-------- Records for processing

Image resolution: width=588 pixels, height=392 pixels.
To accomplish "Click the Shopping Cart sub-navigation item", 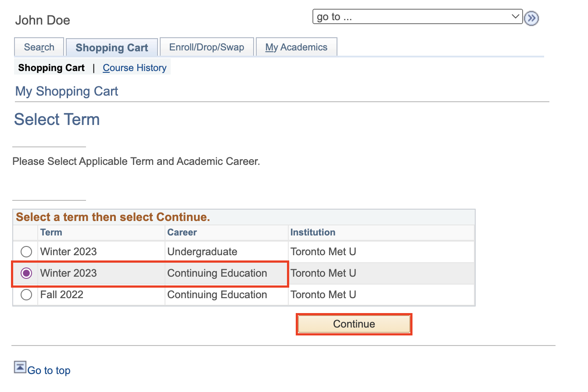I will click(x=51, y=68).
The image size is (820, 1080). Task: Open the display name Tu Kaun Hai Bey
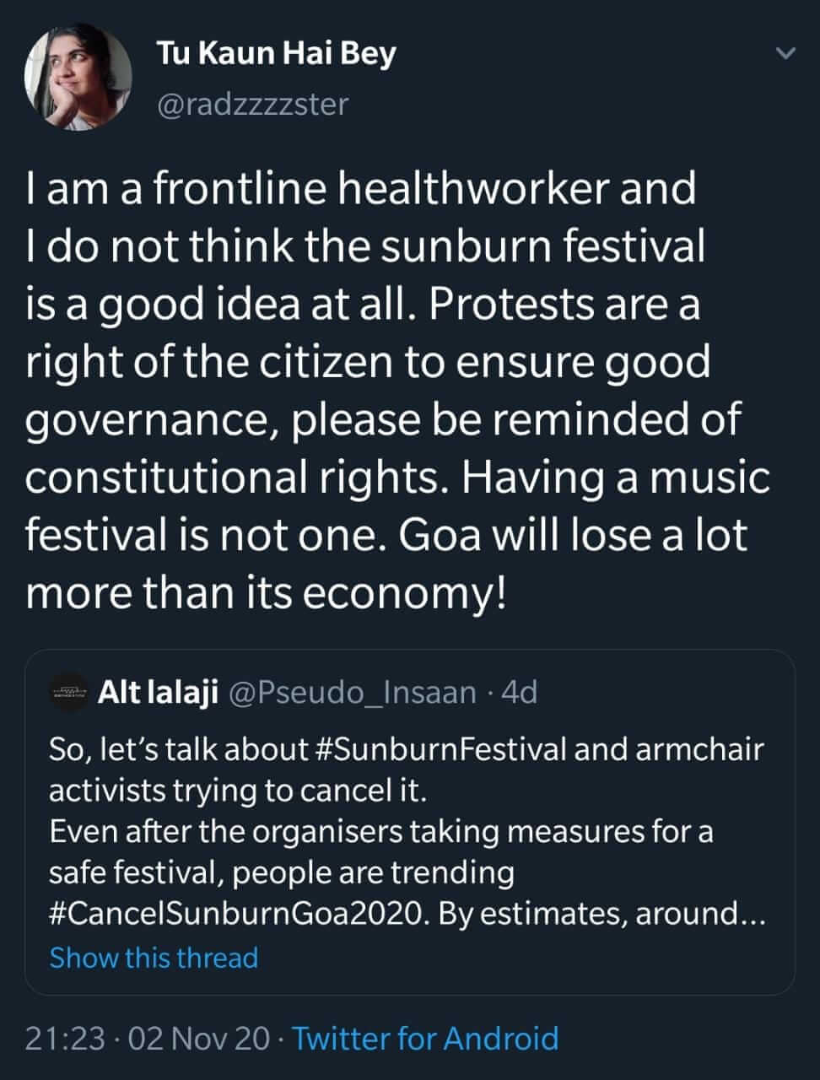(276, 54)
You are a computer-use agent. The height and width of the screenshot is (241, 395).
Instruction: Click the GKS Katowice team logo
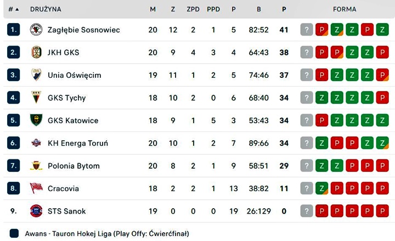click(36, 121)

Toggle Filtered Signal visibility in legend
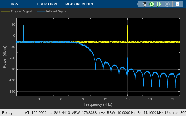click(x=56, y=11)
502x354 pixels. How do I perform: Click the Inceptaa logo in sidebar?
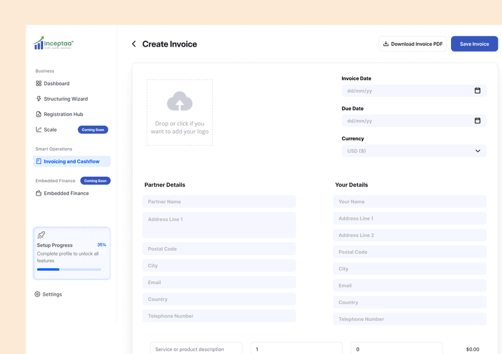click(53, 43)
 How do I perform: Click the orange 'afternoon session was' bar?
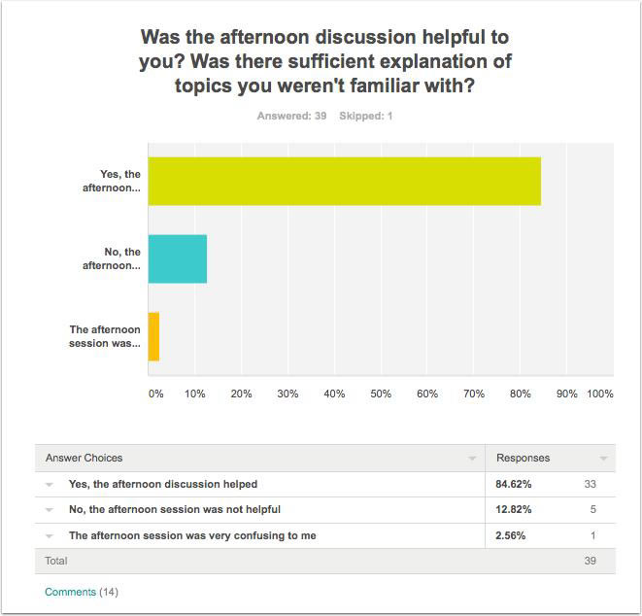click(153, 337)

----------------
-------- Records for processing

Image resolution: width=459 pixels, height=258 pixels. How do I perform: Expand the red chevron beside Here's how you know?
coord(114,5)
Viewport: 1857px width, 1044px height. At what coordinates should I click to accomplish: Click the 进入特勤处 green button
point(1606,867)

----------------
-------- Records for processing

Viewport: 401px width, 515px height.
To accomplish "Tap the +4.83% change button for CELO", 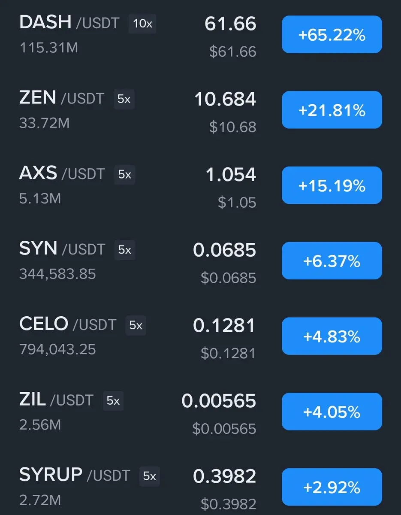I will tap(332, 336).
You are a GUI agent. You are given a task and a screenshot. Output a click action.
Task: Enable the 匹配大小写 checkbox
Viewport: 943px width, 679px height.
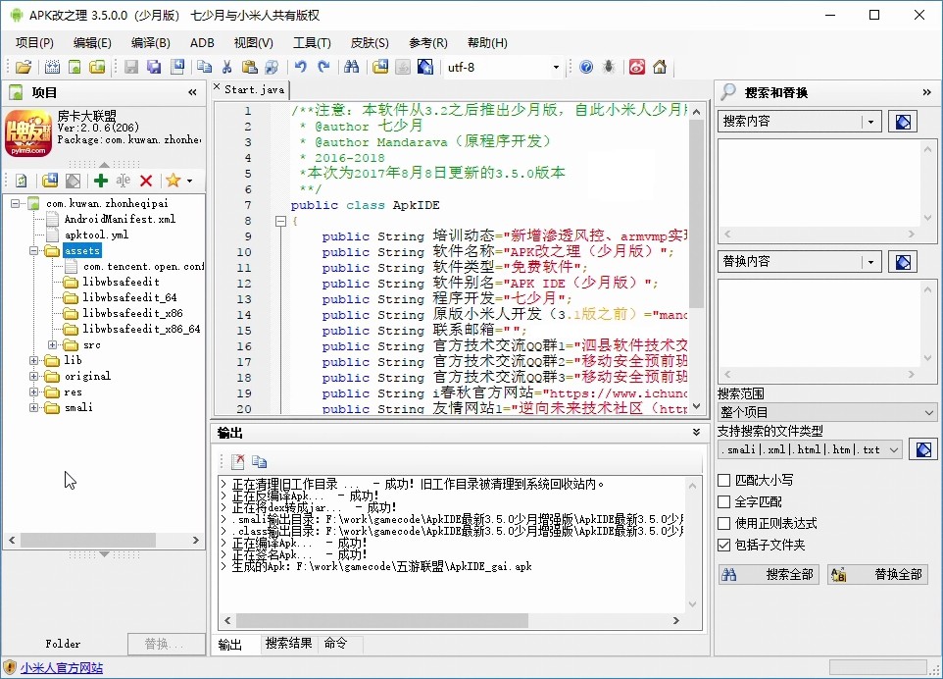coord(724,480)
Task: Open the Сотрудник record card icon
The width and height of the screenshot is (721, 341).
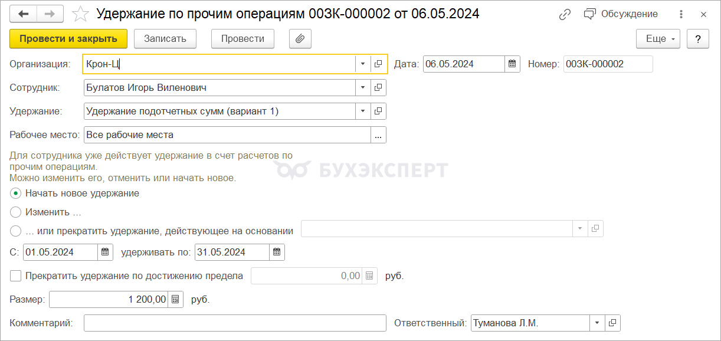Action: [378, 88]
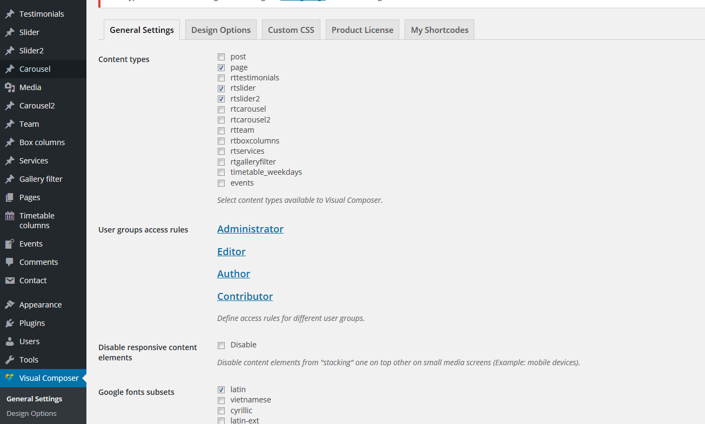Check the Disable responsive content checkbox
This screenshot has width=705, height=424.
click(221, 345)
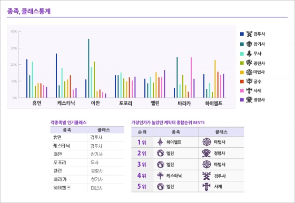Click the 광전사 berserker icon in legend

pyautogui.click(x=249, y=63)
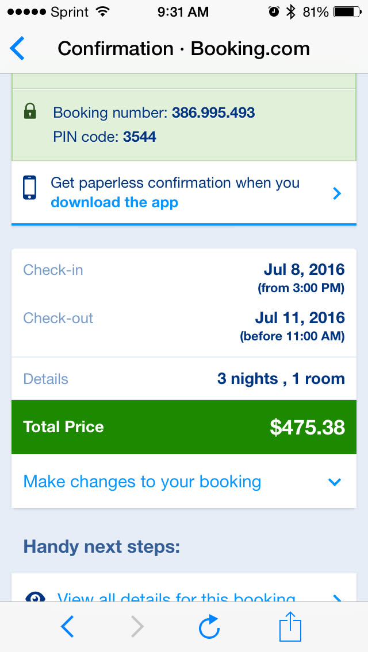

----------------

▶ **Set task**: Reproduce the part of the rows that opens with the line containing "502x354 pixels. How" and closes with the line containing "click(153, 337)", both included, keeping the requests as they are but multiplying every coordinate in the answers by 1.55 and rounding to whole numbers, with halves rounded up. Leave out the pictures.

▶ **Reply**:
502x354 pixels. How do I perform: Click the Inceptaa logo in sidebar?
click(82, 67)
 How do I perform: Click the orange 'afternoon session was' bar?
click(237, 522)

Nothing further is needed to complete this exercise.